This whole post contains unmarked
SPOILERS for
Gargantia 1 -3 so read at your own caution:
[Gargantia] - 3
This episode dedicates itself to dealing with the consequences of Ledo's actions at the end of the previous episode. It's partly a series of arguments and partly one lengthy combat set piece. Now, while I don't have too much to say about the combat I think it would be interesting to examine the actual arguments espoused by the characters in the episode.
The most important scene with regards to these arguments is the conversation between Bellows and Ledo. Bellows opens the conversation with a stupid question:
Amy asked Ledo to save Bellows and the other members of the Gargantia from attack by pirates.
He did as he was asked and acted to defend them from the pirates. Perhaps he didn't deal with the situation in the same way that Bellows would have, given access to the same technology, but that shouldn't be surprising. Ledo is a foreigner, who comes from a completely different culture that speaks a separate language. Obviously he's going to be different from her.
From her on out Bellows makes a number of separate arguments and it's worth examining each one in turn.
1.
The sanctity of human life
Bellows first argument is that human life is important and therefore you shouldn't kill humans needlessly, it has to be justified. There's nothing inherently wrong with this except that Ledo wasn't aggressively taking lives without justification, he was moving to defend other human beings from attack. Self-defence, or acting to defend others so that they are not killed or unduly hurt, certainly seems like a perfectly good reason to take another person's life and it's clearly something that the people on Gargantia practice as we see later on. The fact that Bellows doesn't acknowledge that Ledo acted for that reason is odd.
You could argue that Ledo would be justified in killing the attackers, but not the one's who were not actively engaged in the assault. However, quite a few pirates were engaged in the assault and a number of Gargantians were presumably injured and killed as a result. Moreover, the rest of the pirates are looting and taking other human beings as prisoners, with the implication that might rape them later, so it doesn't seem likely that any of the pirates are particularly innocent in this:
It seems like these vicious attackers have forfeited their right to be treated well as a result of their actions.
Either way, the sanctity of life argument only really holds any sway if you also believe that all human life is sacred and Bellows fails to make an argument for why it should be treated as such. If you don't hold that all human life is important, then Ledo's actions are perfectly reasonable and even if you do it's possible to see his actions as being reasonable, albeit excessive. So this argument doesn't hold water.
2.
Bearing arms is a way to reduce conflict
Bellows reply to Ledo, stating that simply possessing arms helps to reduce conflict, hasn't been demonstrated at all. The pirates attacked Bellows and her comrades earlier because the pirates had more weapons and thought they could win, which they did.
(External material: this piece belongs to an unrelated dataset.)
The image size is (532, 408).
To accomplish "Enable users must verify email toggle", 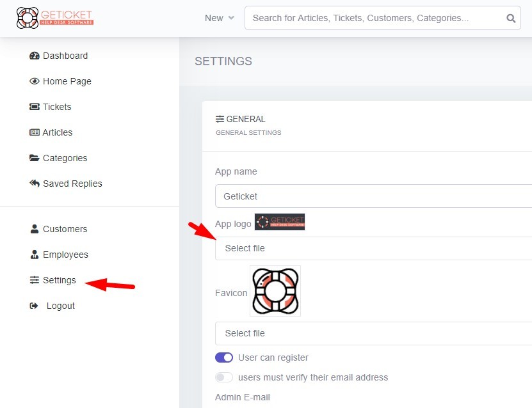I will 224,377.

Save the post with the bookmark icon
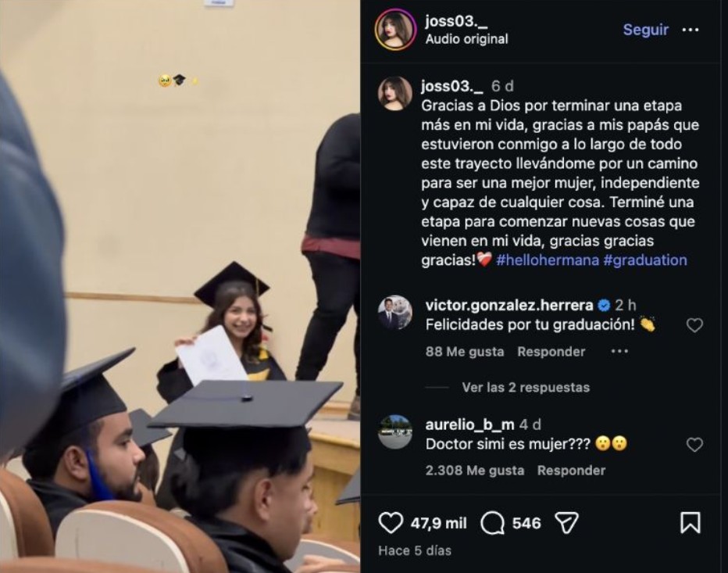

This happens again later on when the larger pirate fleet turns up because, once again, they have more firepower.
Presumably the pirates push on with their attack in the full knowledge that they'll take some casualties, but not enough to stop them. Perhaps, therefore, that they'd respect the Gargantian's some more if the Gargantian's had equal or greater firepower than the pirates. You know who could demonstrate greater firepower but is restrained from doing so? Ledo.
So this argument doesn't really work either.
3.
Violence only leads to more violence, the pirates will have to fight back
This is Bellows final, and most successful, argument. Killing all the pirates has clearly brought a whole heap of trouble onto the fleet which they now need to defuse. Simply escalating the bloodshed might trigger an even greater conflict.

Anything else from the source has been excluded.